REQUIRED ACTION
Give back, exactly and with nothing added, the lines that run from the one containing "Screen dimensions: 502x270" to the final line below.
▬▬▬
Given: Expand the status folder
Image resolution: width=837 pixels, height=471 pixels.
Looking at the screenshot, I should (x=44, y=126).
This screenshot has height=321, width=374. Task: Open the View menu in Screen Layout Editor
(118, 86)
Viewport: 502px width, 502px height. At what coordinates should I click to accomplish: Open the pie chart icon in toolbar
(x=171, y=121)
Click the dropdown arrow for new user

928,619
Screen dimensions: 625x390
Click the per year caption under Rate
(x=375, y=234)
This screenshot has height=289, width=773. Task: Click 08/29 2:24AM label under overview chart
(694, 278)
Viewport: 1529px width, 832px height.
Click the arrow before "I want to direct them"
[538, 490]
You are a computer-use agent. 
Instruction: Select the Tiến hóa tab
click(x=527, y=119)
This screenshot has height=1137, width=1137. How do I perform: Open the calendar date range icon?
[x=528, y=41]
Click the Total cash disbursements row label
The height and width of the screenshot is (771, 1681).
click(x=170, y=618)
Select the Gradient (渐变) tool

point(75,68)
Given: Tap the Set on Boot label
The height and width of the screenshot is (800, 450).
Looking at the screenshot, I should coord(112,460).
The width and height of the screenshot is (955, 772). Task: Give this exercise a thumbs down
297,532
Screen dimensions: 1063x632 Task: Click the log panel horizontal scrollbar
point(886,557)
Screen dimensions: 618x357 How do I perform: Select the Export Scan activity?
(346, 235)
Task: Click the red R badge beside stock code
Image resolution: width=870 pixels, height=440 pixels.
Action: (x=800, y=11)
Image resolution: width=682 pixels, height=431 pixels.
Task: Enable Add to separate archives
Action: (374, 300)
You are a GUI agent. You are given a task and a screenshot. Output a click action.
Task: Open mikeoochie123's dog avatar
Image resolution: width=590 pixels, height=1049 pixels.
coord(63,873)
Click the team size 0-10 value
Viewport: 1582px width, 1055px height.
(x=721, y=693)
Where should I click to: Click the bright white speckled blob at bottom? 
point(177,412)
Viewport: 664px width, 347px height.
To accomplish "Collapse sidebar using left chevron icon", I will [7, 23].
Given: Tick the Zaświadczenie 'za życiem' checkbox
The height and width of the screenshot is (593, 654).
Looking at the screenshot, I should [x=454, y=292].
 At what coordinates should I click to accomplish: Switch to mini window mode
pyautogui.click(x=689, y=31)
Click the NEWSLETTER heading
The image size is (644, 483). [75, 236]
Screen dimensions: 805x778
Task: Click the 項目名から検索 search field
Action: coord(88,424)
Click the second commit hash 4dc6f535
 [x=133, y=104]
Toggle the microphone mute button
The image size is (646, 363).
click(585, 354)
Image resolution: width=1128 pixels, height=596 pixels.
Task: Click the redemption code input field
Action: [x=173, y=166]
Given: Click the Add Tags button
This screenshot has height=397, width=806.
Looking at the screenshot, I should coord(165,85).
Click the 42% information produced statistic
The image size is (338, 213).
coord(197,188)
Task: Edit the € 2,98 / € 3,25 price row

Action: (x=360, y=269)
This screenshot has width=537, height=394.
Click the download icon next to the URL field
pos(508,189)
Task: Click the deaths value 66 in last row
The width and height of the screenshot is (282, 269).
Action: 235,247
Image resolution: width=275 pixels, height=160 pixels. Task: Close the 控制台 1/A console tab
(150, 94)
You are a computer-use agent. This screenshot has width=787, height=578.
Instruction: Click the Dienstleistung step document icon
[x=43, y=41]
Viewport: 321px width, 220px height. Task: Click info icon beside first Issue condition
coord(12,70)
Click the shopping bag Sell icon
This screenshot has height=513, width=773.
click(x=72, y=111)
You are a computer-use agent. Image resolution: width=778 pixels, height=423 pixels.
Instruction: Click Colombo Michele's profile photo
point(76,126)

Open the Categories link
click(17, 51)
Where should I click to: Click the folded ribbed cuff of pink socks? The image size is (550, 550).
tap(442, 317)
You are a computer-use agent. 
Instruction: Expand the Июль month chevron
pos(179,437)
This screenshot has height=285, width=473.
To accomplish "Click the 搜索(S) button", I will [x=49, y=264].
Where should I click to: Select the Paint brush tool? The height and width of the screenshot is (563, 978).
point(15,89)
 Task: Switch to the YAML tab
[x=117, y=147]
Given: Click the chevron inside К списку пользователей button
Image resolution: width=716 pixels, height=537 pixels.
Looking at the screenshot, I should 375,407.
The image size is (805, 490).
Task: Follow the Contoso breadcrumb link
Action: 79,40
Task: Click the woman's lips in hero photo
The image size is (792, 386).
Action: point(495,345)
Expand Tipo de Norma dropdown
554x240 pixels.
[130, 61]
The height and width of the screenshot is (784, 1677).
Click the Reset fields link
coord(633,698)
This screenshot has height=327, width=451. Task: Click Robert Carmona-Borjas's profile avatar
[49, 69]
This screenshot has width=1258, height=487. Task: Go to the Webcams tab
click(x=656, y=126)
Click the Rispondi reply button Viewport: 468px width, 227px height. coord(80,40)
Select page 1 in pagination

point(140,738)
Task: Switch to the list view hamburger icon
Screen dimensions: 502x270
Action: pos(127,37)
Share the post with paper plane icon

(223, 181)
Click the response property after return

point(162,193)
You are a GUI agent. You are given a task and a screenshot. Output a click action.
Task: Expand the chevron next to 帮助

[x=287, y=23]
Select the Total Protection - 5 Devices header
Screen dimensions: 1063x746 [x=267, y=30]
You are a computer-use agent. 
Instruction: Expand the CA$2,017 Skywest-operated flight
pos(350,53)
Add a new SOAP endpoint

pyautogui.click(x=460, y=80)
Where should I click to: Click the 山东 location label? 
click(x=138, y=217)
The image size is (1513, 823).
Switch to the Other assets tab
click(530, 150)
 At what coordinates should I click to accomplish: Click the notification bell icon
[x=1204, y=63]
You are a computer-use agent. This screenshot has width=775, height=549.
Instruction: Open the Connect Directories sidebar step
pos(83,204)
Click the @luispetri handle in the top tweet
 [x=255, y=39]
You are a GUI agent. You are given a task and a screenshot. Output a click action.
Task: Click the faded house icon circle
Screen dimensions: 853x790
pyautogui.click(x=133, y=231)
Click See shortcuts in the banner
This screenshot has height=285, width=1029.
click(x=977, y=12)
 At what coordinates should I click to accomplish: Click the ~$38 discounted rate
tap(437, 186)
▬▬▬
ANSWER BOX
Screen dimensions: 502x270
Action: pos(127,37)
Share the post with paper plane icon

(223, 181)
Click the response property after return

point(162,193)
You are a GUI agent. You are given a task and a screenshot. Output a click action.
Task: Expand the chevron next to 帮助

[x=287, y=23]
Select the Total Protection - 5 Devices header
Screen dimensions: 1063x746 [x=267, y=30]
You are a computer-use agent. 
Instruction: Expand the CA$2,017 Skywest-operated flight
pos(350,53)
Add a new SOAP endpoint

pyautogui.click(x=460, y=80)
Where should I click to: Click the 山东 location label? 
click(x=138, y=217)
The image size is (1513, 823).
Switch to the Other assets tab
click(530, 150)
 At what coordinates should I click to accomplish: Click the notification bell icon
[x=1204, y=63]
You are a computer-use agent. This screenshot has width=775, height=549.
Instruction: Open the Connect Directories sidebar step
pos(83,204)
Click the @luispetri handle in the top tweet
 [x=255, y=39]
You are a GUI agent. You are given a task and a screenshot. Output a click action.
Task: Click the faded house icon circle
Screen dimensions: 853x790
pyautogui.click(x=133, y=231)
Click See shortcuts in the banner
This screenshot has height=285, width=1029.
click(x=977, y=12)
 At what coordinates should I click to accomplish: Click the ~$38 discounted rate
tap(437, 186)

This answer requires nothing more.